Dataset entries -
◆ ◆ ◆ ◆

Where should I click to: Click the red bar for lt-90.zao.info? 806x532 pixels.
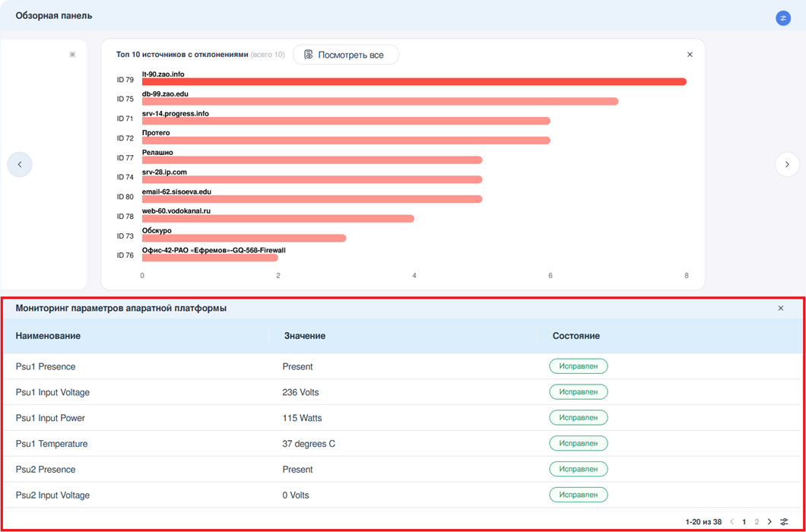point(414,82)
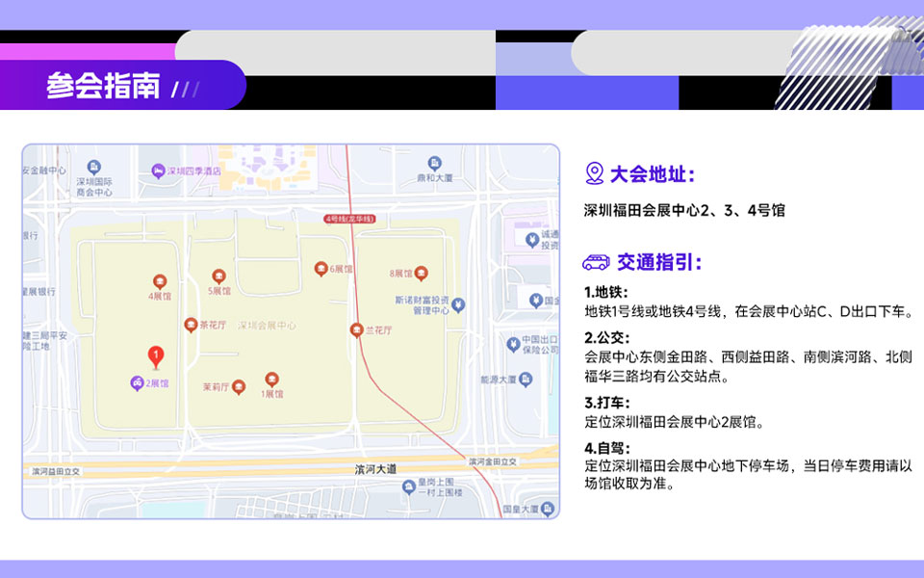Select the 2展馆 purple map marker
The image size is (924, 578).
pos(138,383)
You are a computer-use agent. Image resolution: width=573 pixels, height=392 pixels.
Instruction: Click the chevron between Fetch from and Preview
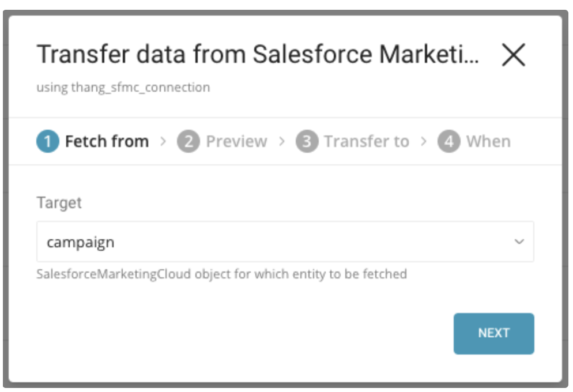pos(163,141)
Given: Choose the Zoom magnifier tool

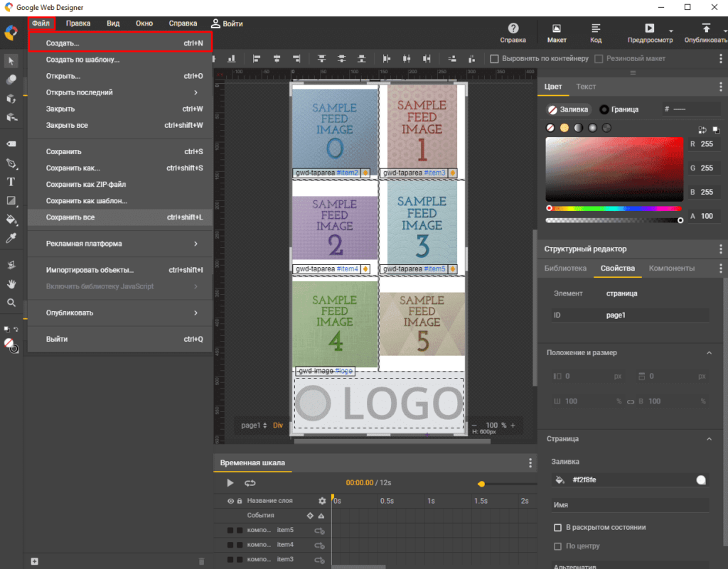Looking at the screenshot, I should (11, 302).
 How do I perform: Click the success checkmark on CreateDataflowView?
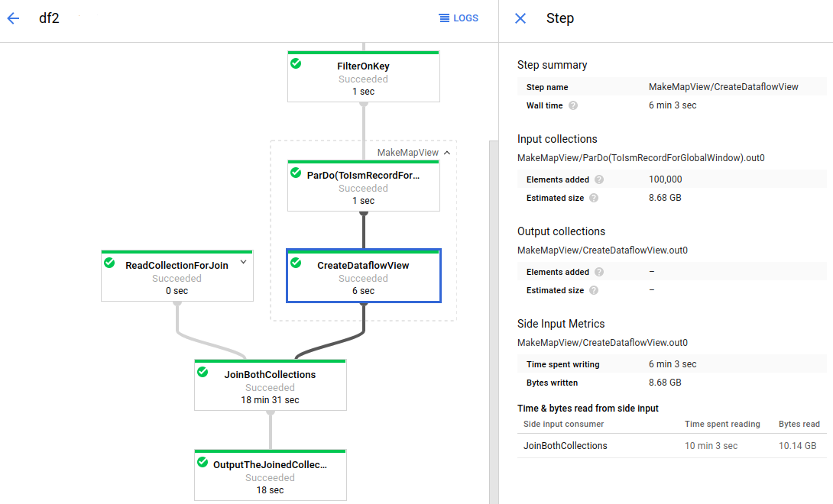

◆ ◆ ◆ ◆

What's needed is every line above, retyped exactly and free of pictures.

Where should I click to: Click the red bar for lt-90.zao.info? 806x532 pixels.
point(414,82)
Select the 2展馆 purple map marker
The image size is (924, 578).
pos(138,383)
You are a computer-use agent. Image resolution: width=573 pixels, height=392 pixels.
Instruction: Click the chevron between Fetch from and Preview
pos(163,141)
Given: Choose the Zoom magnifier tool

Looking at the screenshot, I should (11, 302).
 How do I perform: Click the success checkmark on CreateDataflowView?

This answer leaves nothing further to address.